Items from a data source

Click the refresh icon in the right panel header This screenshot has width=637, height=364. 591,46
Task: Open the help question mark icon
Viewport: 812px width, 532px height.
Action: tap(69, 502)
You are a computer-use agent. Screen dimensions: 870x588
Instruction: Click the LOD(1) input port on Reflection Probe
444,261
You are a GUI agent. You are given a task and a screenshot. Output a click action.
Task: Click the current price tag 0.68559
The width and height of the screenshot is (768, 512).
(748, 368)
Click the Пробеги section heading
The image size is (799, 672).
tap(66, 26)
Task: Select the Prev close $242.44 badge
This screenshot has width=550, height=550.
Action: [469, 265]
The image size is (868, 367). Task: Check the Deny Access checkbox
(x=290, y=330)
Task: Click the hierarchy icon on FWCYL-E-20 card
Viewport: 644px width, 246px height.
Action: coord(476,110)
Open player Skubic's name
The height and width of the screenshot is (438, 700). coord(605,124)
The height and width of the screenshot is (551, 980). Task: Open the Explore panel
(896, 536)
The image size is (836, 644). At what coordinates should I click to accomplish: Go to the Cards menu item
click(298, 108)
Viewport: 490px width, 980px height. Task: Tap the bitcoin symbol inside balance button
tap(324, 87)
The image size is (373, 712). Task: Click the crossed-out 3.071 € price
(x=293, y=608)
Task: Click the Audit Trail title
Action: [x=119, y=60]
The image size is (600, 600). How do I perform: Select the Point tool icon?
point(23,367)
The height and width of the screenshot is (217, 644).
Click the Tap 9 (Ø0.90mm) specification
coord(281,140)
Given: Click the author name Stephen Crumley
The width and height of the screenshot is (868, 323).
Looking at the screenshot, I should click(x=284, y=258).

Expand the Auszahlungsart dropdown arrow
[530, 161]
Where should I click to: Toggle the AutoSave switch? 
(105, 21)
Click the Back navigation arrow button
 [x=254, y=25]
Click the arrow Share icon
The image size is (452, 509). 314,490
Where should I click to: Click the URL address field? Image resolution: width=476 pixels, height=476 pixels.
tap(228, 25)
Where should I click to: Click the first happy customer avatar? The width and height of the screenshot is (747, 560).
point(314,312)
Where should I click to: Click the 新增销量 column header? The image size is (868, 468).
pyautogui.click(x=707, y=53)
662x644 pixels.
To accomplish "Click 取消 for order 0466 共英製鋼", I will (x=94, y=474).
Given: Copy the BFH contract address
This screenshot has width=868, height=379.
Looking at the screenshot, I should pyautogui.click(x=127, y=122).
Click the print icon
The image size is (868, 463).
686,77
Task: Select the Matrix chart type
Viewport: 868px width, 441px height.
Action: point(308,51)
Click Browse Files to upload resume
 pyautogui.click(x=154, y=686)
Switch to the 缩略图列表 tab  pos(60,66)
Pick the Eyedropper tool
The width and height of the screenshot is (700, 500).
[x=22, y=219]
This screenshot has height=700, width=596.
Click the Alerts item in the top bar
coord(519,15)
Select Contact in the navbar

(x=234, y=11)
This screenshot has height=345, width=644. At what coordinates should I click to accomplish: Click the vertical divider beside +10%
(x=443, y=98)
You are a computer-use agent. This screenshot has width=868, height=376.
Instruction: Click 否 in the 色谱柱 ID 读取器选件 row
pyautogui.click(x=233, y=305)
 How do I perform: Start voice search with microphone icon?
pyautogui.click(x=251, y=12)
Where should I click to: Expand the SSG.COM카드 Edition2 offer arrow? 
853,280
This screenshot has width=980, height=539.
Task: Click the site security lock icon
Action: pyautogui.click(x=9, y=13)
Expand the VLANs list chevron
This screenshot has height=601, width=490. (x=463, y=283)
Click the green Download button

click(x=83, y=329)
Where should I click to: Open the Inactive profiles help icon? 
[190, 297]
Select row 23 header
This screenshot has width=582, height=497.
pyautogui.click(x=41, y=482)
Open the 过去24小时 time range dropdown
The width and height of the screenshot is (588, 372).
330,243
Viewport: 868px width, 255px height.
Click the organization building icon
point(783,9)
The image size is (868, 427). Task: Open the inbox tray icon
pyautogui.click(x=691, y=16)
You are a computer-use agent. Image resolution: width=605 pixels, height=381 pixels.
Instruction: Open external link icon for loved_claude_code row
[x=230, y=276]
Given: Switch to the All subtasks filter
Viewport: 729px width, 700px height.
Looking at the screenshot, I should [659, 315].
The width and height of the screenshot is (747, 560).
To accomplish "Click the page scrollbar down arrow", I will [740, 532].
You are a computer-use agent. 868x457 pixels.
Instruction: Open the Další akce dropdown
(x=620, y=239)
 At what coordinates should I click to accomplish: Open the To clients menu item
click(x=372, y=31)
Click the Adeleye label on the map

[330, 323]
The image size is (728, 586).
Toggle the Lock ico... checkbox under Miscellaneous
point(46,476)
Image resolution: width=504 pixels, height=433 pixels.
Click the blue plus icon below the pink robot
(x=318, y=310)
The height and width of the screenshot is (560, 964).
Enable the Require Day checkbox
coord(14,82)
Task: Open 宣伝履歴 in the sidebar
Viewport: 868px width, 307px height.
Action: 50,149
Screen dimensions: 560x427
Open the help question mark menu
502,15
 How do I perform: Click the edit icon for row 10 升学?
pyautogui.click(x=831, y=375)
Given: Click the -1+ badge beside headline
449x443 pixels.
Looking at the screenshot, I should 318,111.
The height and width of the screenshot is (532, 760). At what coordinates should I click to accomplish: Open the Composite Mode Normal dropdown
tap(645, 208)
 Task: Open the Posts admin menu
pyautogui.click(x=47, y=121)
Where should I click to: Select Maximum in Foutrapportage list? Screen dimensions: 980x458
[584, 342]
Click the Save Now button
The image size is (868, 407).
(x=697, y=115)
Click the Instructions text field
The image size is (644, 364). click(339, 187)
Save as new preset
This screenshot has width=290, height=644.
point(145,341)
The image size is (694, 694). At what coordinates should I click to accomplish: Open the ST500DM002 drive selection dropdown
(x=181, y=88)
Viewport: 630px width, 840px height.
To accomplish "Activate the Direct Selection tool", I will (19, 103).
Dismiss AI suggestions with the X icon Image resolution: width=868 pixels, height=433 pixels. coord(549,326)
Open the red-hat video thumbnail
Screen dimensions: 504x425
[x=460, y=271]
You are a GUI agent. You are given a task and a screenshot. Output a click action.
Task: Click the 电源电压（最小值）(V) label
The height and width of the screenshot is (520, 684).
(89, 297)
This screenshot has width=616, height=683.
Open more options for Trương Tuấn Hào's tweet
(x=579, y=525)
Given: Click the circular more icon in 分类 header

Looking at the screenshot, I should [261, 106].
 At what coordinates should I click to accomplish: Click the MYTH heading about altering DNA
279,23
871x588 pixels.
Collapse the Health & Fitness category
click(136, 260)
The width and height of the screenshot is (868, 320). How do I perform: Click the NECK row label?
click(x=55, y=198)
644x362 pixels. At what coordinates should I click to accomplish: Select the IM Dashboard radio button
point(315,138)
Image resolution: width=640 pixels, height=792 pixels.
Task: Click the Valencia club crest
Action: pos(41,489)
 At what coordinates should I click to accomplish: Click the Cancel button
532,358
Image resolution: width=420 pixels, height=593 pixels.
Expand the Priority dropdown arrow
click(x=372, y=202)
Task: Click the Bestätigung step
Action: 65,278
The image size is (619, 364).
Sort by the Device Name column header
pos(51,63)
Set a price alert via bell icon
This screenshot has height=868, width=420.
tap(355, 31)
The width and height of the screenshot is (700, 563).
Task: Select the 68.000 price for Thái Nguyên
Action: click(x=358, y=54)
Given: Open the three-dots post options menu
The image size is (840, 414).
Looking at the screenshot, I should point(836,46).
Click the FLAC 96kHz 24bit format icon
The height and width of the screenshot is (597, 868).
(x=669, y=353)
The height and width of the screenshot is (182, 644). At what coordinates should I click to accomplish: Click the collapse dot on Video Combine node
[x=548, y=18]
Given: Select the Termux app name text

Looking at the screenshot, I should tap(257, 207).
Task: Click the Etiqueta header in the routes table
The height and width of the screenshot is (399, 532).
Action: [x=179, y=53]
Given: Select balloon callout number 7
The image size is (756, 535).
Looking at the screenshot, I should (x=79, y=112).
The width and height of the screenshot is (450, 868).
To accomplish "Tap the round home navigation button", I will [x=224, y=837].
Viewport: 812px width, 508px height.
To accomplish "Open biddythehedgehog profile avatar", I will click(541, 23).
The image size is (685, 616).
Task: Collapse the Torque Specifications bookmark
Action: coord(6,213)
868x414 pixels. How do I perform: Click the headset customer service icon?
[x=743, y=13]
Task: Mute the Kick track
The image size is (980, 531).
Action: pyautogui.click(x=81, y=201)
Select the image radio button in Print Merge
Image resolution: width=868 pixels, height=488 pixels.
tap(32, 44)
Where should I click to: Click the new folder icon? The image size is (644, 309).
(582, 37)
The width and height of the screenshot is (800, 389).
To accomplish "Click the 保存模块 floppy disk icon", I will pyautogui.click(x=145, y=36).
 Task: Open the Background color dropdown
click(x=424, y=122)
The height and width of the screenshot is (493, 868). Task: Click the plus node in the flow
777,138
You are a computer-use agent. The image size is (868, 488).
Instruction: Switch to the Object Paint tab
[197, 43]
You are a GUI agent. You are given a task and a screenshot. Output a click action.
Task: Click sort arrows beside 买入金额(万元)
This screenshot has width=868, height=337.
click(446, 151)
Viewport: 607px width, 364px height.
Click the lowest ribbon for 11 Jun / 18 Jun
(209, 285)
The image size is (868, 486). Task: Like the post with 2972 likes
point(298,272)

**Prompt:** Filter the records above and copy every line that contains the word "agent".

**Expected answer:**
You are a computer-use agent. Screen dimensions: 870x588
You are a GUI agent. You are given a task and a screenshot. Output a click action.
You are a computer-use agent. This screenshot has width=868, height=376.
You are a computer-use agent. Image resolution: width=605 pixels, height=381 pixels.
You are a computer-use agent. 868x457 pixels.
You are a GUI agent. You are given a task and a screenshot. Output a click action.
You are a computer-use agent. The image size is (868, 488).
You are a GUI agent. You are given a task and a screenshot. Output a click action.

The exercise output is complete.